Reactive tenosynovitis can be recognized by means of a halolike, hypodense (15–30 HU) fluid collection around the affected tendon. Ultrasonography and MRI are superior to CT for identifying tenosynovitis. Therefore these procedures are usually performed.
Magnetic Resonance Imaging
In MRI, acute tenosynovitis is also characterized by fluid accumulation in the tendon sheath. In T1-weighted images the fluid is hypointense, and in T2-weighted images it is hyperintense (Figs. 29.1a, 29.3 , 29.6a , 29.7 ), contrasting strongly with the normal low signal of tendons. The tendon sheath is usually only slightly to moderately thickened; its synovium can show different degrees of contrast enhancement after intravenous administration of gadolinium (Figs. 29.1b, 29.4 , 29.6b , 29.8b ). For differential diagnosis, in tenosynovitis the fluid surrounds the tendon uniformly, but in rupture of an anular ligament the increase in fluid is located focally between the tendon and the bone (Fig. 29.13a).

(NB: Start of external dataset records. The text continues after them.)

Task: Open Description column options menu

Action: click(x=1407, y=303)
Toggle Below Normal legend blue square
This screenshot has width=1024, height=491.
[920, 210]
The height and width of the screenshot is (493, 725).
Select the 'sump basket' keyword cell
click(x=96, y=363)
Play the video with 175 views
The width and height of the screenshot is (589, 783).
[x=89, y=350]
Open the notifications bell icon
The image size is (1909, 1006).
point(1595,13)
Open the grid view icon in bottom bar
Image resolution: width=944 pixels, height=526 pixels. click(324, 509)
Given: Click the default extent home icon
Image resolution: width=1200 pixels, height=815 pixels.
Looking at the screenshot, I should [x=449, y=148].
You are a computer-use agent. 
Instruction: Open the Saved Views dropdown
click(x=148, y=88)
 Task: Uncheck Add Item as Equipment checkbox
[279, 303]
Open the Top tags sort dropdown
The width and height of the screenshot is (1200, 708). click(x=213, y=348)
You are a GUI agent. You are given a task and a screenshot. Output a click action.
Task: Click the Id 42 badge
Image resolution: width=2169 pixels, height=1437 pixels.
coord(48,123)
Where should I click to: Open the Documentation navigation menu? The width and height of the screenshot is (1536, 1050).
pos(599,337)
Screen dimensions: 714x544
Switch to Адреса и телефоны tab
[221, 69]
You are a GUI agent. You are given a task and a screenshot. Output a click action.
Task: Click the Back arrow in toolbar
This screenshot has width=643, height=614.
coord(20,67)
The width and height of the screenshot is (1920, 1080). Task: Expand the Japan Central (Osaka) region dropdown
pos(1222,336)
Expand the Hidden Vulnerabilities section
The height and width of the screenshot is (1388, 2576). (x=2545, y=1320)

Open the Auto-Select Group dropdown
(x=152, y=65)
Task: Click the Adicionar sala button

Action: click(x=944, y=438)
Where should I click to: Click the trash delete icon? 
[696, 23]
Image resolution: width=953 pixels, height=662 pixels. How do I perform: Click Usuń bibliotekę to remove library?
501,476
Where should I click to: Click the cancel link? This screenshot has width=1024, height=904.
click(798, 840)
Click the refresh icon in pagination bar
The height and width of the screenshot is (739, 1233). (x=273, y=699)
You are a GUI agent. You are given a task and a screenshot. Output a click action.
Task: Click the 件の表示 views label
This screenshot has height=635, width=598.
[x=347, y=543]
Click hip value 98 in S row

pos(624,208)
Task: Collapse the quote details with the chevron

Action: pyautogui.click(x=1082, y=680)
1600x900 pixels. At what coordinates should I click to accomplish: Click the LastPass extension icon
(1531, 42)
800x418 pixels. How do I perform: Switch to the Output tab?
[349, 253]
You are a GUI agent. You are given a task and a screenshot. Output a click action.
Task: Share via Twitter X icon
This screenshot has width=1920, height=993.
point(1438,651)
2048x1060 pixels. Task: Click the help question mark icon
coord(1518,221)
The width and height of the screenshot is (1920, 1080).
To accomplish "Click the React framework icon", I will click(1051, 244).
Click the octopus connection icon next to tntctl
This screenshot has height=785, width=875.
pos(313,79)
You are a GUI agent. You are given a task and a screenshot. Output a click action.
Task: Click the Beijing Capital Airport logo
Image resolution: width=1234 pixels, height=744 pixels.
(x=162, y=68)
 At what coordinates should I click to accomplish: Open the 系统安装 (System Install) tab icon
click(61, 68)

In chronic tenosynovitis, there is usually a more prominent thickening of the tendon sheath and little or no peritendinous fluid collection ( Figs. 29.1 , 29.4 , 29.6 ). Frequently, there is simultaneous tendinosis with thickening and/or signal increase of the tendon.
Hyperintense tendinosis must be differentiated from artificial signal increase due to the “magic-angle” phenomenon. On short-TE images (less than 22msec), this effect is demonstrated in tendon sections oriented at approximately 55° to the external magnetic field.
Tenosynovitis generally requires rest of the affected muscles, preferably with immobilization of the forearm and hand, including the fingers, on a splint. More severe tenosynovitis may require the local or systemic administration of an anti-inflammatory agent. The chronic stenosing form of de Quervain tenosynovitis is mostly treated by surgical release of the first extensor compartment.
Pathoanatomy and Clinical Symptoms
Complete tendon tears usually occur suddenly during extreme movement and are often associated with a preexisting traumatic lesion, chronic partial rupture, or myxoid degeneration of the tendon. The tear frequently occurs at the bony insertion and in combination with an avulsion fracture (Chapter 26). Partial tears may be caused by sudden exertion or by chronic, recurrent injuries. Torn tendons are accompanied by localized swelling of the soft tissues, as well as deformity and deficient extension or flexion.
Conventional radiographs of the affected finger can only confirm or exclude bony involvement of a ruptured tendon ( Figs. 26.5 , 26.6 ). An avulsed fragment may sometimes be located at a small distance from its origin because of distraction by the tendon.